Task prompt – Retype, word for word, each line between the lines holding "This screenshot has height=1498, width=1562." and "Task: Zoom in on the workflow canvas", inclusive, and leave the rest of the data alone.

Record extracts –

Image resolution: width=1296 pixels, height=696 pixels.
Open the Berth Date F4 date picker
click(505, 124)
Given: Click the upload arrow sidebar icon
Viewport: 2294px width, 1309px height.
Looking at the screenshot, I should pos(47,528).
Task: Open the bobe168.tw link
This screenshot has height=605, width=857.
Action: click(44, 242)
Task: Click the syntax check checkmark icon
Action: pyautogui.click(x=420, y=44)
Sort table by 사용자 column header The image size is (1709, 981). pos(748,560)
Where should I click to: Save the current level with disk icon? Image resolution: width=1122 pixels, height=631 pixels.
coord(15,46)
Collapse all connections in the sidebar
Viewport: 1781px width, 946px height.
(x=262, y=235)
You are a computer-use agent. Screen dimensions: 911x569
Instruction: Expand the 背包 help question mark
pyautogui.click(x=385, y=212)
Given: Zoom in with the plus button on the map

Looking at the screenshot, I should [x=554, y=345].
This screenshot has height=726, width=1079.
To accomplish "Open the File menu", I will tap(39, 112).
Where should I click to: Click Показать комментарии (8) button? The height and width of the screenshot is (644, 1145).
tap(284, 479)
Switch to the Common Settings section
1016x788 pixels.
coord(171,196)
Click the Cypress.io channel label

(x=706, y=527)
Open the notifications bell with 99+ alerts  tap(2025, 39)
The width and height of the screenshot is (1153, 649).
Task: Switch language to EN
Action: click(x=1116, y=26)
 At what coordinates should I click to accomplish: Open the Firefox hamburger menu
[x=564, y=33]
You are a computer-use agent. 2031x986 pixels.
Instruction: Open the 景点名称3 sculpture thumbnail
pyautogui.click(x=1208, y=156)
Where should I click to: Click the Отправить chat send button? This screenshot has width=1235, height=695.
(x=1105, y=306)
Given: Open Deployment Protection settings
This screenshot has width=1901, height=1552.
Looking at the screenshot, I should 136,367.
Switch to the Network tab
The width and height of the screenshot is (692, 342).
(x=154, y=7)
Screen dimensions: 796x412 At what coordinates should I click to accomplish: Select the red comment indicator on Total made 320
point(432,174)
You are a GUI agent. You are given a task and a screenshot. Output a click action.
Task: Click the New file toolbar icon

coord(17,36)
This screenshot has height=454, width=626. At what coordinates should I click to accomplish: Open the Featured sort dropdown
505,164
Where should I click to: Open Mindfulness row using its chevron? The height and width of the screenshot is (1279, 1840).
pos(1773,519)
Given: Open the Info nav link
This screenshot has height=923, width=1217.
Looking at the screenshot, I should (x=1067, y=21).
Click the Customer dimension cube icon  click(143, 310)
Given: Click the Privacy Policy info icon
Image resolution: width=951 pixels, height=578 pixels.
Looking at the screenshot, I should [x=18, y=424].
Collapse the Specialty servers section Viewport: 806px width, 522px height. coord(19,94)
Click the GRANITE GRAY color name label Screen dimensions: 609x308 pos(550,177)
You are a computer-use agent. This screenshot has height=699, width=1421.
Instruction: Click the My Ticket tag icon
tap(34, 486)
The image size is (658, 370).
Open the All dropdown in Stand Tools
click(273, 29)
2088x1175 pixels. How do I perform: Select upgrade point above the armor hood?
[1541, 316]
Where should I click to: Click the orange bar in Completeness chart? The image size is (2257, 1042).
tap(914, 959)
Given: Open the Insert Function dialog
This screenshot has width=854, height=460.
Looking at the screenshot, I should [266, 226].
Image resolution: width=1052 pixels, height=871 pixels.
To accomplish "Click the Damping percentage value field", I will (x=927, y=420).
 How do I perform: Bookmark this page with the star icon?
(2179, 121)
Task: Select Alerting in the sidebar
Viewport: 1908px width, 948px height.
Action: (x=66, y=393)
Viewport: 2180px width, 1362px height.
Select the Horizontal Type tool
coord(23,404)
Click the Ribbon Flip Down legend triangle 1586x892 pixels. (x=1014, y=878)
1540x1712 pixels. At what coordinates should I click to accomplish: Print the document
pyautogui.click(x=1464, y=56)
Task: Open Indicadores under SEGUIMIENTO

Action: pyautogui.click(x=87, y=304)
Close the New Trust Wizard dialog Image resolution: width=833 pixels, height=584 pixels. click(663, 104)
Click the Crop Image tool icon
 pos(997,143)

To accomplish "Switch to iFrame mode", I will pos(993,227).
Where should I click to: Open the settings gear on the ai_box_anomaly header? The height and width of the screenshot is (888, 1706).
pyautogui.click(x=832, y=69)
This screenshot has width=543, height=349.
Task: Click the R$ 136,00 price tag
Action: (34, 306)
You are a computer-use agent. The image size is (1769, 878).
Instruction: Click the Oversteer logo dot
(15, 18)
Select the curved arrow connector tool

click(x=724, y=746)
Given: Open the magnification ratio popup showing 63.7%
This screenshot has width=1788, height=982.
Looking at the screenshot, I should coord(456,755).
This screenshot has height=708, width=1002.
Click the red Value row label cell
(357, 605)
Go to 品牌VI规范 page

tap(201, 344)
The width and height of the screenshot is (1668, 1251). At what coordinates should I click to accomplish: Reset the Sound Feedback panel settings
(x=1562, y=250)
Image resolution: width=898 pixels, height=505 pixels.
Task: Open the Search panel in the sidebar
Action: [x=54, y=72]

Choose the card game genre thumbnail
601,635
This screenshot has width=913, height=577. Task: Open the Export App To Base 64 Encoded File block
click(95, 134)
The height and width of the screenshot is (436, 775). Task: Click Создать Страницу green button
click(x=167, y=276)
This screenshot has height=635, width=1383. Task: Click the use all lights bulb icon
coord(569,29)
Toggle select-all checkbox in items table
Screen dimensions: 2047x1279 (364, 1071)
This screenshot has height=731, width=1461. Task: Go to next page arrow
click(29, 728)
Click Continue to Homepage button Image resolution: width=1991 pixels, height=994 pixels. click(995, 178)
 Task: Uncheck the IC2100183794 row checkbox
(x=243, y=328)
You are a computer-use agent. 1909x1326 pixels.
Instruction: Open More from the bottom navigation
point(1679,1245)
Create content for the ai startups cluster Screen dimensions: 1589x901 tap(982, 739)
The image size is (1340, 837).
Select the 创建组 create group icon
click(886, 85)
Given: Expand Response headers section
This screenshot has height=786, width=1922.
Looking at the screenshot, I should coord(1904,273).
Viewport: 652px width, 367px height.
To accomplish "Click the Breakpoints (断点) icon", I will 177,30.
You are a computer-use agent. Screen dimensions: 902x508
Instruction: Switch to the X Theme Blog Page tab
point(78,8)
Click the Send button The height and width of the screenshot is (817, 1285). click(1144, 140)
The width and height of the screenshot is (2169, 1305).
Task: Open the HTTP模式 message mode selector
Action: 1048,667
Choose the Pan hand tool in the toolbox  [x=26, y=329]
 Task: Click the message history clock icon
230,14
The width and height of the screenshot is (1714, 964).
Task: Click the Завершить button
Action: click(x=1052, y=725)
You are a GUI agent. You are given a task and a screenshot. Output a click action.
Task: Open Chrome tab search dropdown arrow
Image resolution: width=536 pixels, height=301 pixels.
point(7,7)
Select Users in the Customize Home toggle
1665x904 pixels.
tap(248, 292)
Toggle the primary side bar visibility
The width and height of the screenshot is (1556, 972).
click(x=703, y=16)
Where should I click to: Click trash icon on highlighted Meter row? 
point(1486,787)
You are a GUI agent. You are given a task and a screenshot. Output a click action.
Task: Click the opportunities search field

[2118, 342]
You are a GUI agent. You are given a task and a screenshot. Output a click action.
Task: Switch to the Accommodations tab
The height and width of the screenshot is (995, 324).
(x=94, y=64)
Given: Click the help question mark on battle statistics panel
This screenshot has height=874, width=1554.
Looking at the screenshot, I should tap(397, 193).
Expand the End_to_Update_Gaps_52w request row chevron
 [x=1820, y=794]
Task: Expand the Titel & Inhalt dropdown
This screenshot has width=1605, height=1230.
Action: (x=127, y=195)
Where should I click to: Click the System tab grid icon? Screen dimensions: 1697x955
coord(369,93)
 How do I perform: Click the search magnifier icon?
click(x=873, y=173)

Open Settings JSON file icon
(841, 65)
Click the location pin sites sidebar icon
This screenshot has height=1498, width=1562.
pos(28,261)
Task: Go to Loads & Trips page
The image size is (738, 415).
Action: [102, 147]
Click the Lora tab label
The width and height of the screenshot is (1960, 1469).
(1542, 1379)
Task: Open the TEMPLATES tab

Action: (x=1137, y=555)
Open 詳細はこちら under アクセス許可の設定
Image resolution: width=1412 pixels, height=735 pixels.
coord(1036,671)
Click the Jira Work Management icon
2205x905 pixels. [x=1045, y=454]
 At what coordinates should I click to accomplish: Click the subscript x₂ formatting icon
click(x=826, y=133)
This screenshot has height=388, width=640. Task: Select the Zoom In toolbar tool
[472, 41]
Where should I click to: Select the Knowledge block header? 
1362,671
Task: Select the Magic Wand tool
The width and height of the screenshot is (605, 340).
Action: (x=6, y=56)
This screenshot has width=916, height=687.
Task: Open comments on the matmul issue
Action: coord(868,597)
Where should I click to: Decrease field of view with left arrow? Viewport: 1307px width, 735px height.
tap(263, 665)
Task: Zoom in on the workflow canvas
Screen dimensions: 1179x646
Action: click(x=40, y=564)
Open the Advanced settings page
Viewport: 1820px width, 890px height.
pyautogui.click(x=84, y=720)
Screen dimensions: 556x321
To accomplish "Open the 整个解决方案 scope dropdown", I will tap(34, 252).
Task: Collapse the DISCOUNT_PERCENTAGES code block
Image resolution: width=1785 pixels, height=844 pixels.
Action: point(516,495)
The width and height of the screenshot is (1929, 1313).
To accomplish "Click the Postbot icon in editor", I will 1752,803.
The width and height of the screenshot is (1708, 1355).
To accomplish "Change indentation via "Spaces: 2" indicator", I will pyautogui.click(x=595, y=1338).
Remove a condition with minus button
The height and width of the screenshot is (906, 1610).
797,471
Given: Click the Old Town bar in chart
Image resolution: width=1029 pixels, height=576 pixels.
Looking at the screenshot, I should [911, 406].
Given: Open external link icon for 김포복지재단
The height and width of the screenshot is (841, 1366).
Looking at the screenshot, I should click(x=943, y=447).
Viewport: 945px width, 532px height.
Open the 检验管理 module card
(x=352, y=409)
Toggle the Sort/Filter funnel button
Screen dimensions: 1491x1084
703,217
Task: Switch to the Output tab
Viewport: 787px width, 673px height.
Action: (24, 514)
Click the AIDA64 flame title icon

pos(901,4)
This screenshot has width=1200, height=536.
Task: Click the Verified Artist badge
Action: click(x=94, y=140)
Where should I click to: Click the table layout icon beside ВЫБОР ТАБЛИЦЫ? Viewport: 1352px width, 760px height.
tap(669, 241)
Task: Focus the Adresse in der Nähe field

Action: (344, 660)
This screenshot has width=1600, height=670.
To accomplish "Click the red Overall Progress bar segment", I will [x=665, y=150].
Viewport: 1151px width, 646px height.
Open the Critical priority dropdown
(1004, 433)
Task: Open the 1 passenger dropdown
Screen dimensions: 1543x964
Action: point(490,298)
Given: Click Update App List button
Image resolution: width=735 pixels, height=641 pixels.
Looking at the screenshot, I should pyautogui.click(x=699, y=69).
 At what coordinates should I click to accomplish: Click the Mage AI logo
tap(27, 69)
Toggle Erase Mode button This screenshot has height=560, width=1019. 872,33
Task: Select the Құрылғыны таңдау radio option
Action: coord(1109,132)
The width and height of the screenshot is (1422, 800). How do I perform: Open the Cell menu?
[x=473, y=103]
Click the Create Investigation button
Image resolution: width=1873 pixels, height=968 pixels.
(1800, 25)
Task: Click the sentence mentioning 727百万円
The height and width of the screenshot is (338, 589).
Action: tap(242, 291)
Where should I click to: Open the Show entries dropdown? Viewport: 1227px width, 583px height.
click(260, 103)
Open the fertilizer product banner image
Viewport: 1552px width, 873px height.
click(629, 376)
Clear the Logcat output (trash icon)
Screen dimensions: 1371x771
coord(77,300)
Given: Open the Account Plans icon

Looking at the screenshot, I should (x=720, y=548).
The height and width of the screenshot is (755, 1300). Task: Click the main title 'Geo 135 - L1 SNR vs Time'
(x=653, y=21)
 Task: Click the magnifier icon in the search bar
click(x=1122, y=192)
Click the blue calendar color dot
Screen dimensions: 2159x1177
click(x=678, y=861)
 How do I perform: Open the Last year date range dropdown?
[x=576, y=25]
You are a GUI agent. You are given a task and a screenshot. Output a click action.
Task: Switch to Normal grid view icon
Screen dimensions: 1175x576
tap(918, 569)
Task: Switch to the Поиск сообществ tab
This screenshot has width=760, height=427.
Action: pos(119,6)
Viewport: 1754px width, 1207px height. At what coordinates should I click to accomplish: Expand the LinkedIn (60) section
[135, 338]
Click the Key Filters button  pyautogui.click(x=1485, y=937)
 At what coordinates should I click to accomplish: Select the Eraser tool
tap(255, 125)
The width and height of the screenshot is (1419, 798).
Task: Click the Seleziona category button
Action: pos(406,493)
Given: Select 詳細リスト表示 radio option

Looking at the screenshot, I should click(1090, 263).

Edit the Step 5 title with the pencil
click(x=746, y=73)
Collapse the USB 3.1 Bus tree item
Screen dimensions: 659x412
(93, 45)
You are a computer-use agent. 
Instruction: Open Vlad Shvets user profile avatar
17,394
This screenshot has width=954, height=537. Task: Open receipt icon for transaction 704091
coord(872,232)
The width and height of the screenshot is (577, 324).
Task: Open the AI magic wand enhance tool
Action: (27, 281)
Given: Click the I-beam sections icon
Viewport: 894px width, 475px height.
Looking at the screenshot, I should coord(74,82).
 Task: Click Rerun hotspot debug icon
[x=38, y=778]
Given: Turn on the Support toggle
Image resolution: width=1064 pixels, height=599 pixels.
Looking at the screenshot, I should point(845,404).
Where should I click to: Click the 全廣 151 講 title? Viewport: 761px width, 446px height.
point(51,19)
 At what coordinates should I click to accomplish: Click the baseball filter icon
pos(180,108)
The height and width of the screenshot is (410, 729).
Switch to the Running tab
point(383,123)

Answer space –
This screenshot has height=1498, width=1562.
pos(28,261)
Task: Go to Loads & Trips page
The image size is (738, 415).
Action: [102, 147]
Click the Lora tab label
The width and height of the screenshot is (1960, 1469).
(1542, 1379)
Task: Open the TEMPLATES tab

Action: (x=1137, y=555)
Open 詳細はこちら under アクセス許可の設定
Image resolution: width=1412 pixels, height=735 pixels.
coord(1036,671)
Click the Jira Work Management icon
2205x905 pixels. [x=1045, y=454]
 At what coordinates should I click to accomplish: Click the subscript x₂ formatting icon
click(x=826, y=133)
This screenshot has height=388, width=640. Task: Select the Zoom In toolbar tool
[472, 41]
Where should I click to: Select the Knowledge block header? 
1362,671
Task: Select the Magic Wand tool
The width and height of the screenshot is (605, 340).
Action: (x=6, y=56)
This screenshot has width=916, height=687.
Task: Open comments on the matmul issue
Action: coord(868,597)
Where should I click to: Decrease field of view with left arrow? Viewport: 1307px width, 735px height.
tap(263, 665)
Task: Zoom in on the workflow canvas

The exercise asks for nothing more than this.